Il piano si inserisce nel più ampio percorso di decarbonizzazione urbana promosso dal Climate City Contract, sottoscritto con l’Unione Europea da Bergamo insieme ad altre otto città italiane, selezionate tra le 100 pioniere in Europa per la neutralità climatica.
Un progetto da 36,9 milioni di euro
La strategia è stata formalizzata con un Contratto di prestazione energetica (EPC) della durata di dieci anni, affidato nel 2023 all’ATI composta da A2a Calore e Servizi Srl e Pavoni Spa, in seguito a una gara pubblica. Il valore complessivo dell’intervento è di 36.897.118,26 euro (Iva compresa).
Gli interventi previsti includono l’efficientamento degli impianti termici, l’isolamento termico con cappotti e serramenti ad alta prestazione, l’adozione di smart valve, oltre a sistemi digitali per il telecontrollo dei consumi in tempo reale. La riduzione stimata delle emissioni sarà di oltre 2.000 tonnellate di CO₂ all’anno, l’equivalente dell’anidride carbonica assorbita da circa 13.000 alberi nello stesso periodo.

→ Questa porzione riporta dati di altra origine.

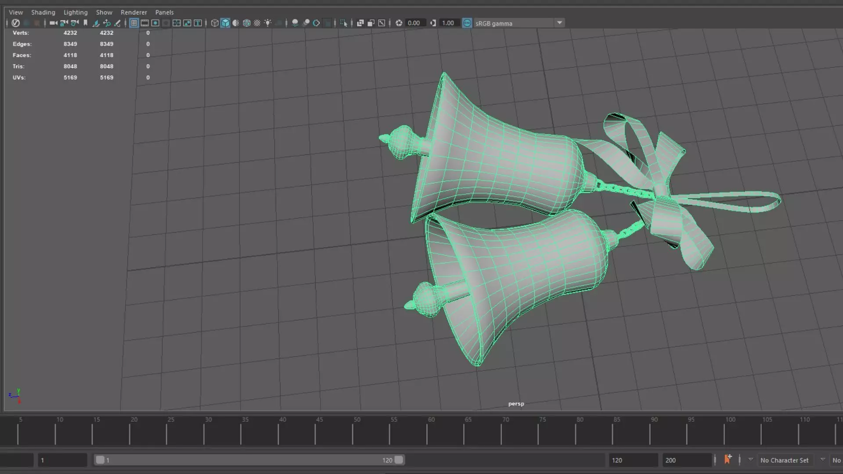This screenshot has width=843, height=474.
Task: Click the gamma value field showing 1.00
Action: (x=448, y=23)
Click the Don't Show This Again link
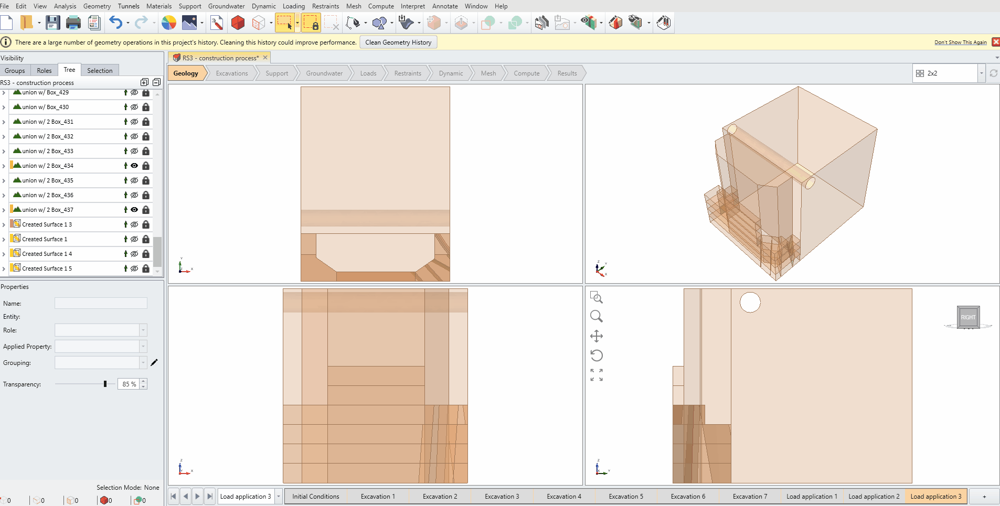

Scuole e impianti sportivi al centro della prima fase
Durante l’estate 2025 i lavori interesseranno dieci scuole e un centro sportivo, tra cui le primarie Don Milani, Rodari, Biffi, le secondarie Nullo, Savio, Muzio, Camozzi, Corridoni, le scuole Papa Giovanni XXIII e Locatelli, e il Centro per tutte le età di via Carpinoni, dove si è tenuto il sopralluogo istituzionale. Gli interventi comprendono l’adeguamento energetico di coperture e sottotetti, la sostituzione di infissi e la realizzazione di nuovi impianti di riscaldamento connessi al teleriscaldamento cittadino.
Già completati i primi interventi
Sono già terminati i lavori su diciotto impianti termici in diciassette edifici, fra cui il centro sportivo di Longuelo, la Gamec, il campus scolastico del Villaggio degli Sposi, la scuola primaria Locatelli, il Centro socio educativo Galli di via Presolana, la caserma dei carabinieri di Piazza Cittadella, la Sala Viscontea e la biblioteca Gavazzeni.
Nelle prossime settimane partiranno anche i lavori alla scuola secondaria Lotto, con la conversione della centrale termica per l’allaccio al teleriscaldamento, e l’adeguamento impiantistico del Centro accoglienza famiglia. È già programmato anche l’allaccio della scuola primaria Don Bosco.
L’obiettivo dichiarato dal Comune è duplice: da una parte contenere i consumi e i costi energetici degli edifici pubblici, dall’altra innalzare la qualità ambientale e infrastrutturale della città, rendendola più resiliente ed efficiente.